该进化树是利用MEGA7软件采用ML方法构建的，bootstrap测验采用1 000次重复，节点上的数字代表分枝的可信度。Cy：细胞质；Cp：叶绿体；Mt：线粒体

2.4 氮处理对PtAspATs基因表达量的影响

为进一步探讨PtAspAT在不同氮浓度条件下的变化规律，对PtAspATs各基因mRNA表达量进行qPCR定量分析。从图4可以看出：在缺氮条件下，除了在幼叶中的PtAspAT2，在成熟叶中的PtAspAT2、6和7以及在根系中的PtAspAT7&9表达量提高外，PtAspATs各基因在不同组织中的表达量总体上都呈现出下降的趋势；在高氮胁迫下，相对于正常氮处理，PtAspAT4、5和6在各组织中表达量略微下降，PtAspAT1在成熟叶、PtAspAT3和10在幼叶中表达量都显著提高。
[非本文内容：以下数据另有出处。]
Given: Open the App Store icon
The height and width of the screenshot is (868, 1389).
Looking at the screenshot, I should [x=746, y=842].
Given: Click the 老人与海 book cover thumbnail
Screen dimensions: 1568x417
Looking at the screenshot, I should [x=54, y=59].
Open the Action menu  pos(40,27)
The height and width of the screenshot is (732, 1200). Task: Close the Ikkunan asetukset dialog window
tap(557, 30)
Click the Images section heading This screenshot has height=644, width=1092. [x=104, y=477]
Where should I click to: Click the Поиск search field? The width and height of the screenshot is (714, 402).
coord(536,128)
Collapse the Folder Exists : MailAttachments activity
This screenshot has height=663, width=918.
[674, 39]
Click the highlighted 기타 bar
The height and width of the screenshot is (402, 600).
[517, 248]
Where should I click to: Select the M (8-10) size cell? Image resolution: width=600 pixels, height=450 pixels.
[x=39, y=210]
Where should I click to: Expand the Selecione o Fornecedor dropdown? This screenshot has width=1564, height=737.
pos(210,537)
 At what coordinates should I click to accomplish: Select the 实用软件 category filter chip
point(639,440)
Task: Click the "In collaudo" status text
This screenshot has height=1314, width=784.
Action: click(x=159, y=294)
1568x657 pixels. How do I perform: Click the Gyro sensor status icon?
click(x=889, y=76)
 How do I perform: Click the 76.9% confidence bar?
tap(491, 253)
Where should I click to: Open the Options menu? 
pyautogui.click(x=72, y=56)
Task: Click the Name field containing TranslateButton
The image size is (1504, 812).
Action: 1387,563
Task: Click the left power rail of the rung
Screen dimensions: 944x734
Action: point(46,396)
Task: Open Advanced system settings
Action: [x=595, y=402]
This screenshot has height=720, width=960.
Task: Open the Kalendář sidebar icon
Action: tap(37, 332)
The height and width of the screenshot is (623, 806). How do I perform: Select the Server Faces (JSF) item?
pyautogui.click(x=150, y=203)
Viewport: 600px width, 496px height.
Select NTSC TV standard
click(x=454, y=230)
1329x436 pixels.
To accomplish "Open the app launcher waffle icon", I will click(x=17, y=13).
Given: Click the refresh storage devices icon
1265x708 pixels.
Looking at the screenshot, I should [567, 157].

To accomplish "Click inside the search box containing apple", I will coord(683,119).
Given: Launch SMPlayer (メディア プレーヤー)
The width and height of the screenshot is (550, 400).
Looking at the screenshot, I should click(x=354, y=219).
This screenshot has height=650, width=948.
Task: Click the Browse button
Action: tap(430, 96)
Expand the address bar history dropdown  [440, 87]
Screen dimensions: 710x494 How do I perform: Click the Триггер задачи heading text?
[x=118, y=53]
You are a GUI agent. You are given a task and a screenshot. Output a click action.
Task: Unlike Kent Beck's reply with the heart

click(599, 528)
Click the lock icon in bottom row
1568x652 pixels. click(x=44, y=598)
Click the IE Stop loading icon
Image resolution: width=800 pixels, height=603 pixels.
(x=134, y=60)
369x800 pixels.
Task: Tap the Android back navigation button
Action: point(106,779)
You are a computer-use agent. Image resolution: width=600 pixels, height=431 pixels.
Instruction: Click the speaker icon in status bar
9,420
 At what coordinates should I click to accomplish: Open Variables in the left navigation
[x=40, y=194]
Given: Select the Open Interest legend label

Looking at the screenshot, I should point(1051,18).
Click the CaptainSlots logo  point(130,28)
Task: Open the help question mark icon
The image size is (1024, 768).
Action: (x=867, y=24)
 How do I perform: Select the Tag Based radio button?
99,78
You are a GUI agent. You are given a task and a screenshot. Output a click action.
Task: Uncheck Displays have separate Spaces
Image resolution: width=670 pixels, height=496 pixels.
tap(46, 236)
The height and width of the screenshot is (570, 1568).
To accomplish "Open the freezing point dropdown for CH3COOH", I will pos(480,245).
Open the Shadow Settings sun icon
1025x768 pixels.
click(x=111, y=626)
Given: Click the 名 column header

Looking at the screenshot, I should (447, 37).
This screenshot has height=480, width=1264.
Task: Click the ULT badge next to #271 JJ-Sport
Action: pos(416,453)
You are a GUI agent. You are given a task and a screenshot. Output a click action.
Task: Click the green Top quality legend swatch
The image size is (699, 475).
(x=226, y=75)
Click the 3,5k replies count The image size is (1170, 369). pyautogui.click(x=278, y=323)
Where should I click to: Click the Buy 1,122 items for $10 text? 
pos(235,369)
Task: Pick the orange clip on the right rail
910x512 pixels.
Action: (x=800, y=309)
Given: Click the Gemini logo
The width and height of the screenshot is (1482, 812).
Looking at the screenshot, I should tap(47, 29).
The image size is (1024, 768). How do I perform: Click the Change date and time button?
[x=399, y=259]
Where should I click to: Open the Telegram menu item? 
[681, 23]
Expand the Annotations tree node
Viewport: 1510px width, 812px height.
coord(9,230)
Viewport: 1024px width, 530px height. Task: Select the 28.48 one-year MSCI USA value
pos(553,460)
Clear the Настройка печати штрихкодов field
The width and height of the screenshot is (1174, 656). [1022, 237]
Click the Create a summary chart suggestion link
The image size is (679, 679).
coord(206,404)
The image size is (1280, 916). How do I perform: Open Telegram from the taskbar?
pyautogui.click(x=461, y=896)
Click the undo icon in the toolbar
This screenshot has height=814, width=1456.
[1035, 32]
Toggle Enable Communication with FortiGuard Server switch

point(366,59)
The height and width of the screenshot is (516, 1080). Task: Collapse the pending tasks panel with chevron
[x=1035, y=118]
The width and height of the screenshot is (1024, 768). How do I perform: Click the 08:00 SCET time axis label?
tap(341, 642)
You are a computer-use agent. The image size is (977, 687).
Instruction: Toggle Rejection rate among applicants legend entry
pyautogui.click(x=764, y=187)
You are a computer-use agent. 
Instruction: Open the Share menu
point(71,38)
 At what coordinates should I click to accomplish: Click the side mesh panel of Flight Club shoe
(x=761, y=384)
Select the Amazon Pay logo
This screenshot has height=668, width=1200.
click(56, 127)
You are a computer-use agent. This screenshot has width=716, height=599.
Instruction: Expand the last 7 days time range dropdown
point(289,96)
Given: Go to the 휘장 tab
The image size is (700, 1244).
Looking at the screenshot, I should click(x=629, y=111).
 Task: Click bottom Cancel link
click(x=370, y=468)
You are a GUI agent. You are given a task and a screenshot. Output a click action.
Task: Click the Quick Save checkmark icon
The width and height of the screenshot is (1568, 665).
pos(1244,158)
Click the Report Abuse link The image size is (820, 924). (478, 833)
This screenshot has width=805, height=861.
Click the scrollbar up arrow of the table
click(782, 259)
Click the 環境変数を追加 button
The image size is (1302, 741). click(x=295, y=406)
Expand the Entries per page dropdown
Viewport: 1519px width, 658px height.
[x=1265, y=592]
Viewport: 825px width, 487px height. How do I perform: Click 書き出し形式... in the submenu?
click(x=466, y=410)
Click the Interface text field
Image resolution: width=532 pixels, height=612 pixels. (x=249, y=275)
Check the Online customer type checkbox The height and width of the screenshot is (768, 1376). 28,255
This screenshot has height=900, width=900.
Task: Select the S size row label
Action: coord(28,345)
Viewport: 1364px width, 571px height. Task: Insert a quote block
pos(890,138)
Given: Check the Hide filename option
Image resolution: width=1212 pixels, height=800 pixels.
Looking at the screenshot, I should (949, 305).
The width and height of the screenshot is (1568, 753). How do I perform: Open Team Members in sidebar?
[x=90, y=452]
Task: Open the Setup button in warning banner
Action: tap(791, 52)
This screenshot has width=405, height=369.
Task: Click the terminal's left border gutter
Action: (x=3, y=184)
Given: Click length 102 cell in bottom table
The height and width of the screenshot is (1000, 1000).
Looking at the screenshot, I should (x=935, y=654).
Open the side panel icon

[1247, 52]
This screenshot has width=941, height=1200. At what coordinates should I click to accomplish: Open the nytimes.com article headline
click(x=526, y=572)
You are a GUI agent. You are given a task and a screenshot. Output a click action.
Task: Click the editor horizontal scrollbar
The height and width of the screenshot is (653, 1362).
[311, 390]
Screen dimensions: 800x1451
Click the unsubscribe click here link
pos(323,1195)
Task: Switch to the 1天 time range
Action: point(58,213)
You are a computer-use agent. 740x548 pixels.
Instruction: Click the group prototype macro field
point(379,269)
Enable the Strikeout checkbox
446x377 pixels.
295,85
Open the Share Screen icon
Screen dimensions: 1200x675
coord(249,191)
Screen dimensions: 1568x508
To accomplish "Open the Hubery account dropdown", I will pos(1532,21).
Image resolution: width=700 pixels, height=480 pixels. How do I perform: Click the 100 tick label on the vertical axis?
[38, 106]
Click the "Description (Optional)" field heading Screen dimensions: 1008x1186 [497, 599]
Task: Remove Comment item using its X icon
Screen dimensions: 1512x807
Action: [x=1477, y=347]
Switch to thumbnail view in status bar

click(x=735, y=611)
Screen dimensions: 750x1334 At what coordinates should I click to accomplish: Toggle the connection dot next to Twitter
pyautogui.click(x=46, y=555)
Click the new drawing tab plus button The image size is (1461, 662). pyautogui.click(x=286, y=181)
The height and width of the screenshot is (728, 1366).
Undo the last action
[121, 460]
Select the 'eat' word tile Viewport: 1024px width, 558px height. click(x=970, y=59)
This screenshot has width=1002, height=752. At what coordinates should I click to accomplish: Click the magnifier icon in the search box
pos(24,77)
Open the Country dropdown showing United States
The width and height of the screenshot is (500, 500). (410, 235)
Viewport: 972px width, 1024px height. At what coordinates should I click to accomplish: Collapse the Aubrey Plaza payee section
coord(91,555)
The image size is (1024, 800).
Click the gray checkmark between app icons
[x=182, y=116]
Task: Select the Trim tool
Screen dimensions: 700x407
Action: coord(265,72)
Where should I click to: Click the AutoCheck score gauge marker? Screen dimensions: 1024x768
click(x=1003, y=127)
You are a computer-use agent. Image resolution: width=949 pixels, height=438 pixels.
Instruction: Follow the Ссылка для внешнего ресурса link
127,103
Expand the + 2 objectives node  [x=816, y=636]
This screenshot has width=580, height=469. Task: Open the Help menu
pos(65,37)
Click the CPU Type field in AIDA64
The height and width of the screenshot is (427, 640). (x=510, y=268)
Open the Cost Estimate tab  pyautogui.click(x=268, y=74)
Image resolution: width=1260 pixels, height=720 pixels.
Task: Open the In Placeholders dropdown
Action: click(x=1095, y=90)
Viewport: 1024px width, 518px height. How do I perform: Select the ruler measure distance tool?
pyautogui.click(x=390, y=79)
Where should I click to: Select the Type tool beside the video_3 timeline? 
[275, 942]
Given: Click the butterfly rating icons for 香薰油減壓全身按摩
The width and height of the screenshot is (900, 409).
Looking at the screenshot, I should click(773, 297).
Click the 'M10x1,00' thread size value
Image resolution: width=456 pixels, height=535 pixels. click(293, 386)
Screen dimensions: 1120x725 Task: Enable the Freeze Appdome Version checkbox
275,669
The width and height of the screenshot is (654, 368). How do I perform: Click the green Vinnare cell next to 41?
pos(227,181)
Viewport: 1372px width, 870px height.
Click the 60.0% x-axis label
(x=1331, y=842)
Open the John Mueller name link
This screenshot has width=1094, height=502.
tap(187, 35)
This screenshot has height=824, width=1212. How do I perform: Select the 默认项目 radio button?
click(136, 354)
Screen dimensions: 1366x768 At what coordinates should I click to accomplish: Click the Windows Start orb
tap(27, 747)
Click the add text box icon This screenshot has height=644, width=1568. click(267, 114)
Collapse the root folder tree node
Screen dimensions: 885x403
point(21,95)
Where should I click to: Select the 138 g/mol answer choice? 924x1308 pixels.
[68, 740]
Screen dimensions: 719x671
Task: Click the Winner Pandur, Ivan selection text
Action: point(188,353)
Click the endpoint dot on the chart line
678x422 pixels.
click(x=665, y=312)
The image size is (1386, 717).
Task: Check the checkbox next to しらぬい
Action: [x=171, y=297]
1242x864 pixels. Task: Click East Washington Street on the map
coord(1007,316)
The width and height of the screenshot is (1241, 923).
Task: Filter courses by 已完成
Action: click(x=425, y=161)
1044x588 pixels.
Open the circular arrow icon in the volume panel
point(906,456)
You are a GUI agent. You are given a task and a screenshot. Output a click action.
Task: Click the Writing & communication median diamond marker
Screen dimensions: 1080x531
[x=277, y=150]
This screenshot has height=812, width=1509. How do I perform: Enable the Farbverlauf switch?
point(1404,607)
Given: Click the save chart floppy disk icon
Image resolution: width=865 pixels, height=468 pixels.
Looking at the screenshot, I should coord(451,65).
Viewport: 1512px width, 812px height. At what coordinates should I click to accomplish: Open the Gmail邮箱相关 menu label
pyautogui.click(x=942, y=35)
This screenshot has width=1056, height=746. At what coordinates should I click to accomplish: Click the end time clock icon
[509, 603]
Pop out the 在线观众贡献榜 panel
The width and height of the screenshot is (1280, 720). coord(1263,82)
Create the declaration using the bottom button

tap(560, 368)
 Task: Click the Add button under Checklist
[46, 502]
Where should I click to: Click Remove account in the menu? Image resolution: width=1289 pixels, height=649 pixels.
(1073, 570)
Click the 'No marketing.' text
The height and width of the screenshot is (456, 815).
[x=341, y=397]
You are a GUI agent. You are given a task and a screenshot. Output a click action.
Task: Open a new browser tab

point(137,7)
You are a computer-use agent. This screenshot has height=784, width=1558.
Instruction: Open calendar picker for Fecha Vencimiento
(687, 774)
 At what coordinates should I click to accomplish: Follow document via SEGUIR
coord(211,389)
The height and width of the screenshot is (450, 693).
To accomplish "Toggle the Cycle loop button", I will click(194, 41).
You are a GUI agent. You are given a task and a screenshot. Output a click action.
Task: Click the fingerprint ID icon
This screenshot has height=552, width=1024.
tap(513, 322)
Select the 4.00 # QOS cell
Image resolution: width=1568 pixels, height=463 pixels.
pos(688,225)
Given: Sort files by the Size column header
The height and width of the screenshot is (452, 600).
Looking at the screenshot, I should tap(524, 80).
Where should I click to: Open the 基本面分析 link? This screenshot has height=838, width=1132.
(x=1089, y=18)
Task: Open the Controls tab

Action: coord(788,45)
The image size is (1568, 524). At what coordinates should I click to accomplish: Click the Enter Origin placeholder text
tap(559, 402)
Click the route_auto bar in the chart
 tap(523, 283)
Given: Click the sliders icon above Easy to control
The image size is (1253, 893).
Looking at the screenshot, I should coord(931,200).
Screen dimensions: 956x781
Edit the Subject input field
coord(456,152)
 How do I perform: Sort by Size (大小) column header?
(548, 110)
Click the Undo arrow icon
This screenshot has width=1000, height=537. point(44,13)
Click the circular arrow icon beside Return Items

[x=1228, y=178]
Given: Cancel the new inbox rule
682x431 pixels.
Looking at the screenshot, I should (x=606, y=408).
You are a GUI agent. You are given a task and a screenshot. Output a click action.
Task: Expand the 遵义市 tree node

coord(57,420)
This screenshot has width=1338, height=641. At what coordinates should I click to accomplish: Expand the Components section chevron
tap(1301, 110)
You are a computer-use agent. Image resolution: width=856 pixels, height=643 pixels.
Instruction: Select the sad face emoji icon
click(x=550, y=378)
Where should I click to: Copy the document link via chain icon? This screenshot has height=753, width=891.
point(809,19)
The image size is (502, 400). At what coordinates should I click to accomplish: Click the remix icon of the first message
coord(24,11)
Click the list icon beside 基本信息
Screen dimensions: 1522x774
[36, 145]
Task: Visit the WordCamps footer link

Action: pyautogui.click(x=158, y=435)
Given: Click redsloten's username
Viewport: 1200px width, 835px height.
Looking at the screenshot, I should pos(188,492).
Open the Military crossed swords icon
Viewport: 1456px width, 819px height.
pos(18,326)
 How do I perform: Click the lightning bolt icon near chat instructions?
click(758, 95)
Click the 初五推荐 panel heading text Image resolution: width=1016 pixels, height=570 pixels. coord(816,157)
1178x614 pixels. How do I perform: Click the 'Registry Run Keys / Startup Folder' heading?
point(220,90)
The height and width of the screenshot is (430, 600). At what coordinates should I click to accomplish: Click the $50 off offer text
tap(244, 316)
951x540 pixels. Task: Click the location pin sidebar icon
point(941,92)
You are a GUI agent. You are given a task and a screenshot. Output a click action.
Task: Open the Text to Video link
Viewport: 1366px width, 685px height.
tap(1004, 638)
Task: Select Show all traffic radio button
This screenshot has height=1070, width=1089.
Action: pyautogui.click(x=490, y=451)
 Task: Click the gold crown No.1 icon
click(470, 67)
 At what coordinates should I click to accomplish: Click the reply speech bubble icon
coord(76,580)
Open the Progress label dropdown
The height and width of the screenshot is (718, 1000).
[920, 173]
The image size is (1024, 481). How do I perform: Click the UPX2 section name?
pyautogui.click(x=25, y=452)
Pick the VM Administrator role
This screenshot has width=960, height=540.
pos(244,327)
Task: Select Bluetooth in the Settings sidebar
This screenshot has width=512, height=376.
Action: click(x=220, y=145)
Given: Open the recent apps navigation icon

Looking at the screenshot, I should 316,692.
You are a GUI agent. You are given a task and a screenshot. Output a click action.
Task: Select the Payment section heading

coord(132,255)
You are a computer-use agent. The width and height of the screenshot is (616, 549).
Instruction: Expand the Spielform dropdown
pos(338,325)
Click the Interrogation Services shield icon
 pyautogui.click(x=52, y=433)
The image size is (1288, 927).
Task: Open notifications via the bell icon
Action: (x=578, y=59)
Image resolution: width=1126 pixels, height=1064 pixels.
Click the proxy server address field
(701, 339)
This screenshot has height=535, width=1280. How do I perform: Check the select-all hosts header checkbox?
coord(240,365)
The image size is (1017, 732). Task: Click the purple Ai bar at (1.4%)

这些结果表明，低氮主要影响植物线粒体PtAspAT编码基因(即PtAspAT2和7)的转录，而高氮则主要影响细胞质PtAspAT编码基因(即PtAspAT3 和 10)的转录。

YL：幼叶；ML：成熟叶；S：茎；R：根；Mt：线粒体；Cy：细胞质；Cp：叶绿体

YL:幼叶；ML:成熟叶；S:茎；R:根。*表示差异显著性P<0.05；**表示P<0.01；***表示P<0.001

3 讨论与结论

氮高效利用是植物细胞、组织、器官和产量建成的关键，然而由于氮高效利用属于数量遗传性状，涉及的基因多且过程复杂(包括吸收、运输、同化和再转移等一系列过程)[24]。目前氮高效利用的生物学机制仍不清楚。天冬氨酸转氨酶催化天冬氨酸和谷氨酸相互转化，为植物氮和碳代谢通路提供原料，是植物氮吸收利用过程中的重要代谢酶[13,18]，因而有必要对其在氮代谢过程中的功能和分子机制进行深入研究。

qPCR结果(图4)中，线粒体定位的PtAspAT2和7在低氮处理下表达量在根、茎、幼叶和老叶各组织总体都呈现出上升，但是线粒体PtAspAT同工酶酶活性在各组织(除老叶无明显变化)反而都显著下降(图3)；在茎段中，在高氮条件下叶绿体定位的PtAspAT5和9表达量降低(图4)，但是定位于叶绿体的PtAspAT同工酶酶活性却增高(图3)。可见PtAspAT同工酶酶活性大小与其对应的基因转录本的丰度高低变化趋势并不总是相同的。前人[25]在玉米N同化相关的酶编码基因研究中，也发现ZmAspAT的mRNA水平与酶活性变化趋势存在不一致的现象。实验结果与其相一致。这说明AspAT在植物体内的调控机制比较复杂，可能有转录或翻译后机制参与。

在N胁迫条件下，毛果杨不同组织(根、茎、老叶和新叶)中天冬氨酸转氨酶基因表达和酶活性实验结果表明，PtAspAT基因的mRNA表达量和酶活性大小与植物体氮浓度高低密切相关，为揭示AspAT在植物生长和胁迫响应中的代谢和生理意义奠定了理论基础。